* Work instruction:
Could you retype every entry below exactly as written?

* Excerpted data:
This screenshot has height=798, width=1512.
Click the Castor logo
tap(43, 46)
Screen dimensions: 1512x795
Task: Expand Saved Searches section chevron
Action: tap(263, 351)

* Task response:
This screenshot has height=798, width=1512.
Click the Castor logo
tap(43, 46)
Screen dimensions: 1512x795
Task: Expand Saved Searches section chevron
Action: tap(263, 351)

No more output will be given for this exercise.